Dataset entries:
┄┄┄┄┄┄┄┄┄┄┄┄┄┄┄┄┄┄┄┄

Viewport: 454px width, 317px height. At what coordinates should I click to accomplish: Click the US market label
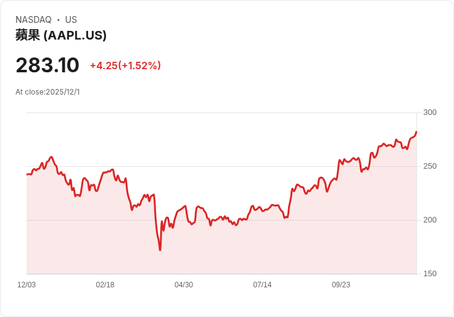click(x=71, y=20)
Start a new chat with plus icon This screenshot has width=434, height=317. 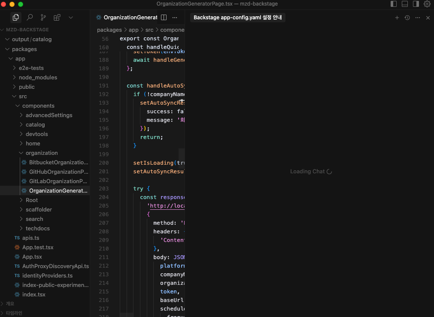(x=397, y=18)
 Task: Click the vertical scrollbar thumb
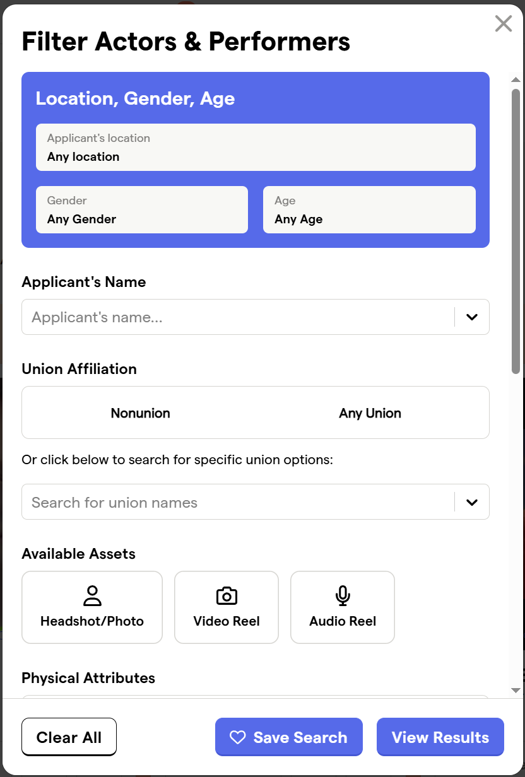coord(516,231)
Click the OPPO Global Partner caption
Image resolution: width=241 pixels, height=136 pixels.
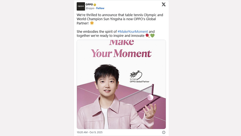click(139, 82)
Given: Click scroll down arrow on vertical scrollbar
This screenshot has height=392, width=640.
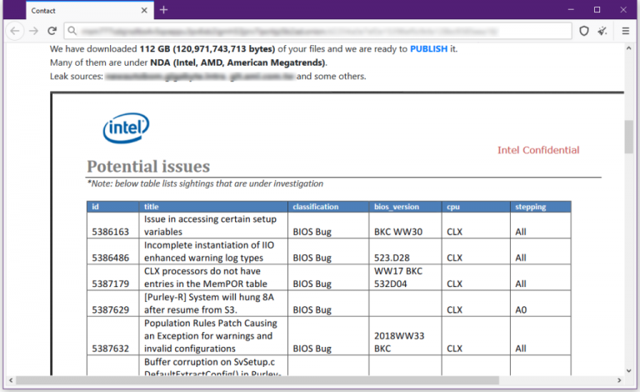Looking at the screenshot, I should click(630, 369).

┄┄┄┄┄┄┄┄┄┄┄┄┄┄┄┄┄┄┄┄

* [YOUR INSTRUCTIONS]
Find the line that contains "Given: Click scroll", then write out that line and each one after it, exactly and with nothing else, through the end of the entries above, without the pictures.

* [ANSWER SECTION]
Given: Click scroll down arrow on vertical scrollbar
This screenshot has height=392, width=640.
Looking at the screenshot, I should click(630, 369).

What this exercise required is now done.